Fonte: http://www.dogsofthedow.com/
Sul fronte opposto c’è invece chi la critica sostenendo che proprio la sua eccessiva semplicità la rende replicabile senza nessuna difficoltà e quindi non più efficace nel lungo periodo. A tal proposito va segnalato in effetti che se la sovraperformance di questa strategia rispetto all’indice è evidente fino alla fine del secolo scorso, negli ultimi vent’anni i rendimenti si sono allineati a quelli del Dow 30.
Le varianti
Proprio come conseguenza della sua semplicità e dei suoi ritorni, molti hanno cercato di modificarla nel tentativo di affinarla, con l’obiettivo di renderla ancora più semplice e più profittevole. C’è il Dow 5, che include i cinque cani del Dow che hanno il prezzo più basso per azione. Poi c’è il Dow 4, che include le 4 azioni del Dow 5 con il prezzo più alto. Infine, c’è il Foolish 4, reso famoso da Motley Fool, che sceglie le stesse azioni del Dow 4, ma alloca il 40% del portafoglio al prezzo più basso di questi quattro titoli e il 20% sulle altre tre azioni.
E sul mercato italiano cosa succede?
Se vi state chiedendo se la strategia può essere applicata anche al mercato italiano, la risposta è affermativa.
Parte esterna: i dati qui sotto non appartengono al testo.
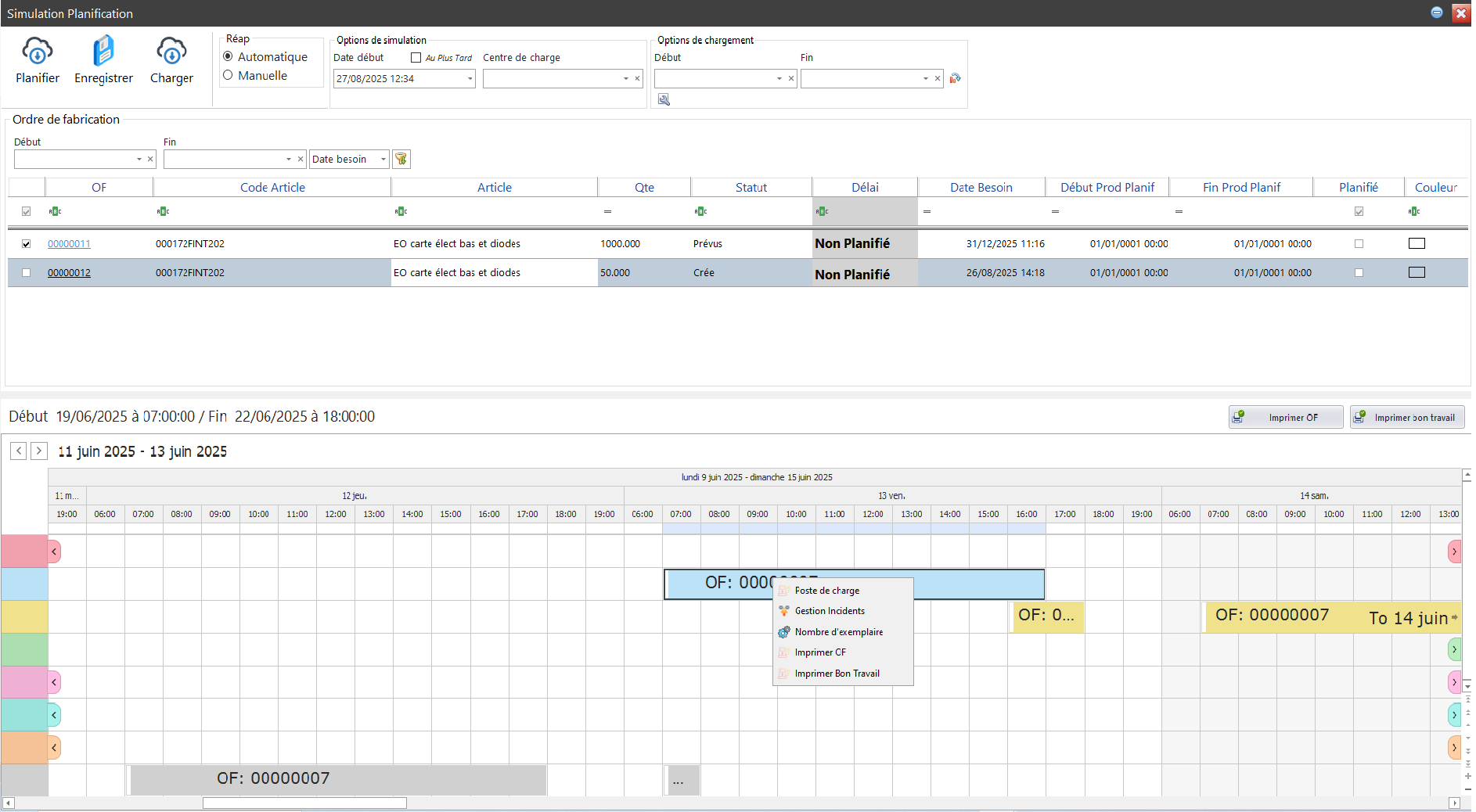Viewport: 1476px width, 812px height.
Task: Go to previous date range in calendar
Action: (19, 451)

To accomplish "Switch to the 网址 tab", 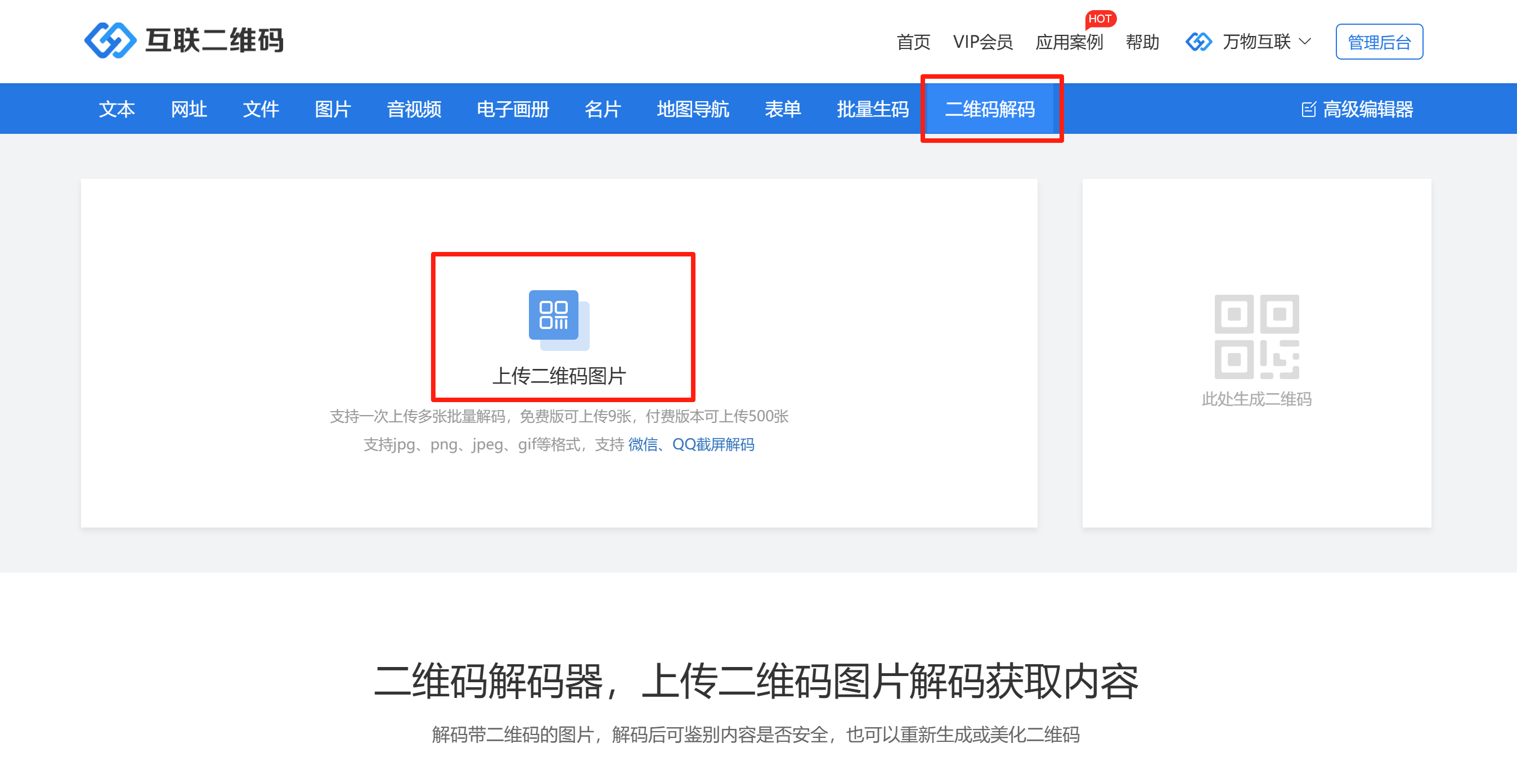I will [x=188, y=110].
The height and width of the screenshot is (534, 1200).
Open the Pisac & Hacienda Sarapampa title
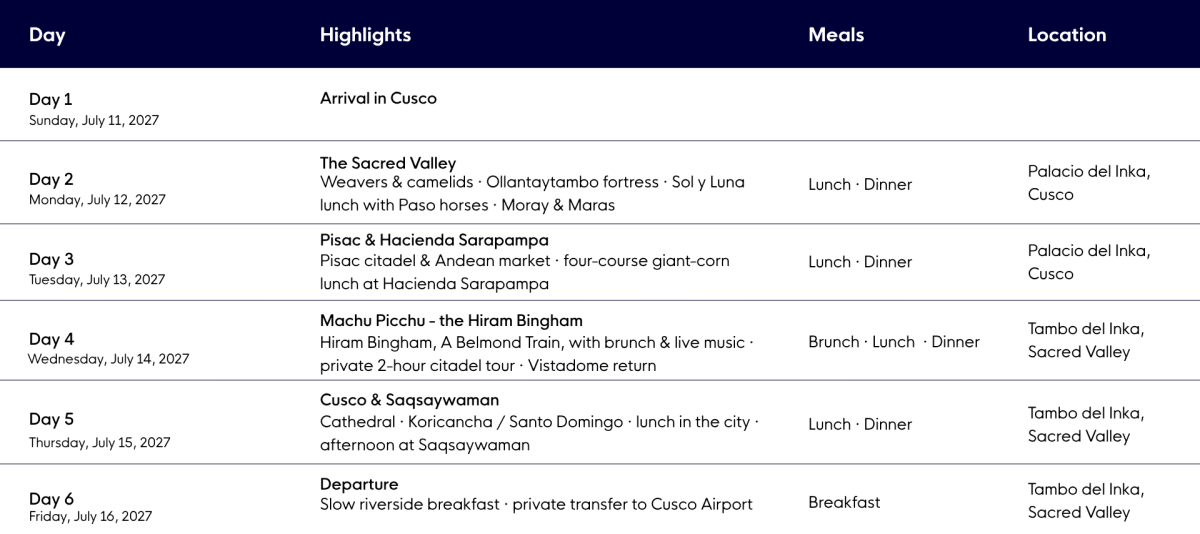pyautogui.click(x=434, y=240)
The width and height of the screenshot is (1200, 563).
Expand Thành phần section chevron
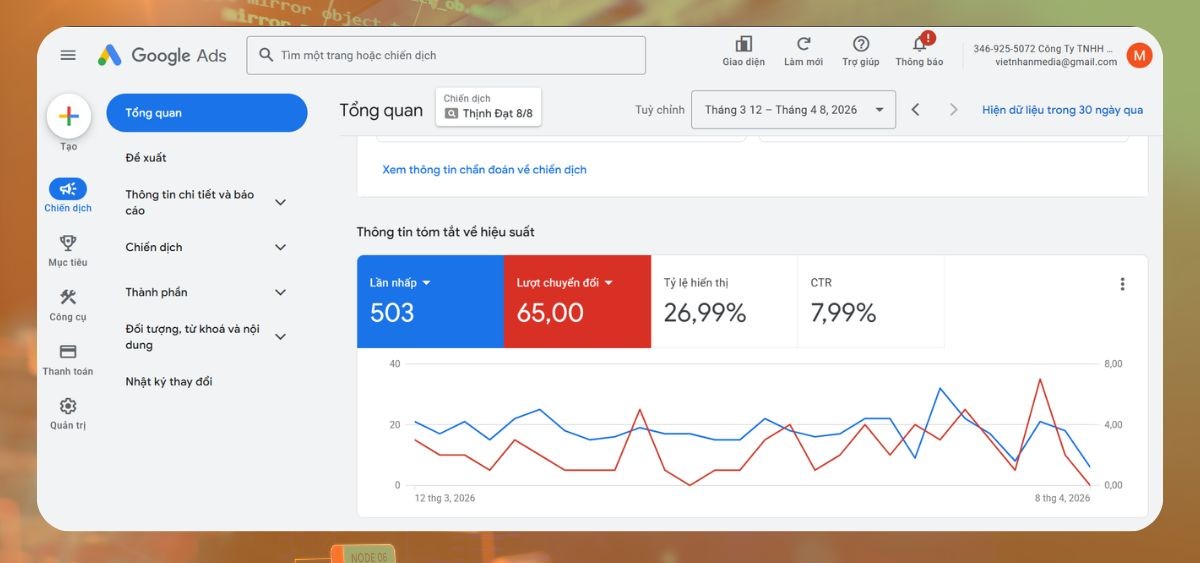click(x=280, y=292)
Anche se è difficile reperire una base dati significativa da un punto di vista statistico, c’è chi ha provato a tracciare la performance di questa strategia applicata ai titoli di Piazza Affari. Il sito Altroconsumo ha analizzato i rendimenti per un periodo superiore al decennio, rilevando risultati contrastanti. In particolare nel 2002, anno orribile per Piazza Affari (-26% di performance), i “cani” hanno fatto addirittura peggio (-40%), in contraddizione con la convinzione che la strategia abbia carattere difensivo. Occorre tuttavia precisare che il periodo di un decennio potrebbe non essere sufficientemente lungo da un punto di vista statistico. Inoltre, la particolare struttura del mercato italiano (la cui capitalizzazione è pesantemente è influenzata da due comparti: banche e utilities), probabilmente poco si presta alla applicazione di queste strategie a “pilota automatico”.